== Material provided

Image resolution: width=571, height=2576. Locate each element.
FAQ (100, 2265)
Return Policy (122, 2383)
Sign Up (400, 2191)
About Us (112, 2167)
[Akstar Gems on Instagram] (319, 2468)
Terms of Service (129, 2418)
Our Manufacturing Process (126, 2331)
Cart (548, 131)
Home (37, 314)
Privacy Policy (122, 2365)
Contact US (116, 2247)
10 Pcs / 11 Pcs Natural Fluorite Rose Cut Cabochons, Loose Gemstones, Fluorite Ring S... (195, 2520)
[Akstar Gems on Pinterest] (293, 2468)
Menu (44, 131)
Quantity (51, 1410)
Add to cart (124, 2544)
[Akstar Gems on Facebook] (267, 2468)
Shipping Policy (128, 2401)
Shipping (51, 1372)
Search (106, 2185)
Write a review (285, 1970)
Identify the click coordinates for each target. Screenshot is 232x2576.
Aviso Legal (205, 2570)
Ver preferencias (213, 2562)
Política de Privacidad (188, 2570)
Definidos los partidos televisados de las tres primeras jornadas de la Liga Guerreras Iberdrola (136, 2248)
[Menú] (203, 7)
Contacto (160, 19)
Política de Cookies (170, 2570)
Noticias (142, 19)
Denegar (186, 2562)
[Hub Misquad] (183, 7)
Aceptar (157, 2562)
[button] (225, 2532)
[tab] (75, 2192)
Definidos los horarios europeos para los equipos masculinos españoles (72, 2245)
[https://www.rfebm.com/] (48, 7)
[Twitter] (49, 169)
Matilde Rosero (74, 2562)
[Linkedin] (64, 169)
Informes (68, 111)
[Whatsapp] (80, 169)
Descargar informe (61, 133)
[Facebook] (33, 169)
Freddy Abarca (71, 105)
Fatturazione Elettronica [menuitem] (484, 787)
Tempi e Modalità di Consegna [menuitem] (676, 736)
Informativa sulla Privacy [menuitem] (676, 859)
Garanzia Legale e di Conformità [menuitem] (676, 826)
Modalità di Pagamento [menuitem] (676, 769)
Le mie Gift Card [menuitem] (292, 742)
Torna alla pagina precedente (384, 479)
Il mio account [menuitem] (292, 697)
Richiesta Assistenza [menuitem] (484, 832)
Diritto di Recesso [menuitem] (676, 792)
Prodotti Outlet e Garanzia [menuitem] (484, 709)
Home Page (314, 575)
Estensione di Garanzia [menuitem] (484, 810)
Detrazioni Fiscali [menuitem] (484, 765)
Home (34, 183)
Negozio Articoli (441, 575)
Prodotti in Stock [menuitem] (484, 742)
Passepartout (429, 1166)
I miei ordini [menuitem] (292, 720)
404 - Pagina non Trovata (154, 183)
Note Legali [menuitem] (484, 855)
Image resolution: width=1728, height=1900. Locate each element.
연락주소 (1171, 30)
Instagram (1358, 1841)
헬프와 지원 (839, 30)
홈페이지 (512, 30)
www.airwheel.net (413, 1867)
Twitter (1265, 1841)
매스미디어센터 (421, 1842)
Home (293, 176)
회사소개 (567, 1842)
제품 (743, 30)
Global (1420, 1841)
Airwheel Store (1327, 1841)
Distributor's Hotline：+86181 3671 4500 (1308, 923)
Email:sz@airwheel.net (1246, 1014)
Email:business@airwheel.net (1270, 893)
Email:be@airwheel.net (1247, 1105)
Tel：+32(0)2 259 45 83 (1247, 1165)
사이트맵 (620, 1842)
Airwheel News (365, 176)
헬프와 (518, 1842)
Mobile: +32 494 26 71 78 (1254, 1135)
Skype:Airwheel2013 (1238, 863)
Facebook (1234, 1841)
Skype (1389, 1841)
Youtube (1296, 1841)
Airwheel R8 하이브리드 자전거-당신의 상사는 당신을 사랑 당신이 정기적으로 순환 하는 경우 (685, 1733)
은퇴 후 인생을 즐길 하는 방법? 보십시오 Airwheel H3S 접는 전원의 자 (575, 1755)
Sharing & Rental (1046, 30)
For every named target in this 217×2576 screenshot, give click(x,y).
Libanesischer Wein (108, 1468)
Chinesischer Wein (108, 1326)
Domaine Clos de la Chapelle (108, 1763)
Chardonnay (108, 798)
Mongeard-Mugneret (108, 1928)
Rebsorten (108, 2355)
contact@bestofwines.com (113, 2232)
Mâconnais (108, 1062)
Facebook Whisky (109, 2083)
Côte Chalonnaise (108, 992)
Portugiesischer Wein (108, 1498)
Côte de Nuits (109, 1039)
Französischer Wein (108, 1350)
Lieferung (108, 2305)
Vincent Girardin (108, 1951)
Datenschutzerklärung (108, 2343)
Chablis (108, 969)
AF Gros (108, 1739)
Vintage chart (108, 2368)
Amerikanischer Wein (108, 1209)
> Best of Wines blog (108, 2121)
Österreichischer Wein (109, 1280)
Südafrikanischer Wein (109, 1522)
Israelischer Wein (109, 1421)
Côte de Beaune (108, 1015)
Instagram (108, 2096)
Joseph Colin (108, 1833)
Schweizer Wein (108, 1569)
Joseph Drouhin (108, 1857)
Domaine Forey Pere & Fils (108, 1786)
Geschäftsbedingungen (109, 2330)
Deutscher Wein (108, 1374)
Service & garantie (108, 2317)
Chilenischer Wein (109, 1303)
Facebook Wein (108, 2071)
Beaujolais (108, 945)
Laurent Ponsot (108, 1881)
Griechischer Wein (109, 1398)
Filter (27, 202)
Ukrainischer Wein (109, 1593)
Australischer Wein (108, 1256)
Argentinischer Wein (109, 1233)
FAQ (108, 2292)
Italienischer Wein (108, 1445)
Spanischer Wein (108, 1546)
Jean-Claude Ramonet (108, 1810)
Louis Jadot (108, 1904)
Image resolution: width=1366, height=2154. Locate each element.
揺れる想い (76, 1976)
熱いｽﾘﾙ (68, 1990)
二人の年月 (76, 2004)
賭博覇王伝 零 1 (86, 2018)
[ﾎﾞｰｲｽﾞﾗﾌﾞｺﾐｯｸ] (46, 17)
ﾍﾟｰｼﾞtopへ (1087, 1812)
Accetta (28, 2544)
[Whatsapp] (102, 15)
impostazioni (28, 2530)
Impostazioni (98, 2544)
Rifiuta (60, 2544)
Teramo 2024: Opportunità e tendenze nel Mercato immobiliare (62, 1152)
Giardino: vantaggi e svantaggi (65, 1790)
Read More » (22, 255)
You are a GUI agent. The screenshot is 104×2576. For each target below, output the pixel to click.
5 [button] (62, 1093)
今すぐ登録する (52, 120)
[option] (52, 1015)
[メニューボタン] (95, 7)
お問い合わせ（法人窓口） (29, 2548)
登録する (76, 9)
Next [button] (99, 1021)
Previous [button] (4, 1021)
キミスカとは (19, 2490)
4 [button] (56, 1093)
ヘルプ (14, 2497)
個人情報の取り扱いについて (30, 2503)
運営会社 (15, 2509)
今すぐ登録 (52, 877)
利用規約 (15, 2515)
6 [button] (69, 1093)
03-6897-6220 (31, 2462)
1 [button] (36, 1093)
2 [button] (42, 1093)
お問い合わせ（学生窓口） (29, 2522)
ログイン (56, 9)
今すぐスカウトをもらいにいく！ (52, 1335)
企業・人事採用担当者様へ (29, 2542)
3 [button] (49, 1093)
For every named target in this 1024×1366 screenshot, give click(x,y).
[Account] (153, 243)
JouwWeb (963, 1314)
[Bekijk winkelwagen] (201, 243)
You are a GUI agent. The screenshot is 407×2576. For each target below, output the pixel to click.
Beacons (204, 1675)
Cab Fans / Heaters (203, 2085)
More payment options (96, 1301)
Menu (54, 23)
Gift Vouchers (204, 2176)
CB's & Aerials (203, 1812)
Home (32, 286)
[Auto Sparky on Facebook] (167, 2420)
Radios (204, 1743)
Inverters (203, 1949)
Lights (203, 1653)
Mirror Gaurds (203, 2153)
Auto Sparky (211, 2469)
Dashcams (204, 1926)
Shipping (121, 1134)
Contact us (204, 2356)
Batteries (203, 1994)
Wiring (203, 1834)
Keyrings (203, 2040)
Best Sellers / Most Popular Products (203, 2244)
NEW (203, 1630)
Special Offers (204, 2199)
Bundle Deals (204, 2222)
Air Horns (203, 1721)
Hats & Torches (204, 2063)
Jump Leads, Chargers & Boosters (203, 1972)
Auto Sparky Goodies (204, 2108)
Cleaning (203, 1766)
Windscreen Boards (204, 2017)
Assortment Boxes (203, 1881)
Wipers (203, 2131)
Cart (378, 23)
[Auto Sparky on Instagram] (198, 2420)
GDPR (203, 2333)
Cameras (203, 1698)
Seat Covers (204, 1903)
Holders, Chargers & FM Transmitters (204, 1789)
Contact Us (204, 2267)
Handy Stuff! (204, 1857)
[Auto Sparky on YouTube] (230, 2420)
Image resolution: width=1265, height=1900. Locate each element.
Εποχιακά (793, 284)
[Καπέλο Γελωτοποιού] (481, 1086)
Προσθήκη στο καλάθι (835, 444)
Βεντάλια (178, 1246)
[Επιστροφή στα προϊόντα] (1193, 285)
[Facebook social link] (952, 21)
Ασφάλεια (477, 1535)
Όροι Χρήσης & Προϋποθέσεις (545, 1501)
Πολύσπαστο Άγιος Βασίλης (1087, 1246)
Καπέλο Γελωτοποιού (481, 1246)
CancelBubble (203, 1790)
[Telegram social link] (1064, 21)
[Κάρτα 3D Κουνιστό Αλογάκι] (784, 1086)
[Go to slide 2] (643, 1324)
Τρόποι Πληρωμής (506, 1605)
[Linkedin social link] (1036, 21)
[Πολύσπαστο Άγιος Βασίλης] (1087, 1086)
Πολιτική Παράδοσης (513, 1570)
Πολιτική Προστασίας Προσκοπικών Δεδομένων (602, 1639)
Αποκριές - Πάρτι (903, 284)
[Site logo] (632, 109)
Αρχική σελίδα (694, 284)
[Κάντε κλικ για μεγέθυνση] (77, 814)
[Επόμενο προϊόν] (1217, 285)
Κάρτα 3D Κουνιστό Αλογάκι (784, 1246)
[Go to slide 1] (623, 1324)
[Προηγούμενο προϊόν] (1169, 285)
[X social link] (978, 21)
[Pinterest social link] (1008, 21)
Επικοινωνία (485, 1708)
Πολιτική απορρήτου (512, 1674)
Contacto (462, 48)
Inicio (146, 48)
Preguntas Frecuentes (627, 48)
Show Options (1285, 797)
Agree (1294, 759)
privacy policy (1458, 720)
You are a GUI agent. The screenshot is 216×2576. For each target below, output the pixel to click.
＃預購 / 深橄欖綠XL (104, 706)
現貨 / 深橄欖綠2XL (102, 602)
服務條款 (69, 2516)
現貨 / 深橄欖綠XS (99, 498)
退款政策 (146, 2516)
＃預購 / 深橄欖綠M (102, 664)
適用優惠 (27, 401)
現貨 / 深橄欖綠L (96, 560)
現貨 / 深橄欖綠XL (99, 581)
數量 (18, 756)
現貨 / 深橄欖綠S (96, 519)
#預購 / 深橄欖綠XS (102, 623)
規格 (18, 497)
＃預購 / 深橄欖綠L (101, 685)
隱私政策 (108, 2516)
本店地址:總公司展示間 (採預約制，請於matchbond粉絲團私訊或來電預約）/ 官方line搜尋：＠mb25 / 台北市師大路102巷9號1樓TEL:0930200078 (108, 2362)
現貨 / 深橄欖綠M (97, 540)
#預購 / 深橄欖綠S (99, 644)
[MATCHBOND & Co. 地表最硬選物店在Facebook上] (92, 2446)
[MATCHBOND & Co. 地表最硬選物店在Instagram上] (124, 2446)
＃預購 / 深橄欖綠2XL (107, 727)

====

Task description: Write out exactly the lines above from the line with "Domaine Forey Pere & Fils (108, 1786)" through the line with "Australischer Wein (108, 1256)", both of them included, and leave out all other lines.

Exercise result:
Domaine Forey Pere & Fils (108, 1786)
Geschäftsbedingungen (109, 2330)
Deutscher Wein (108, 1374)
Service & garantie (108, 2317)
Chilenischer Wein (109, 1303)
Facebook Wein (108, 2071)
Beaujolais (108, 945)
Laurent Ponsot (108, 1881)
Griechischer Wein (109, 1398)
Filter (27, 202)
Ukrainischer Wein (109, 1593)
Australischer Wein (108, 1256)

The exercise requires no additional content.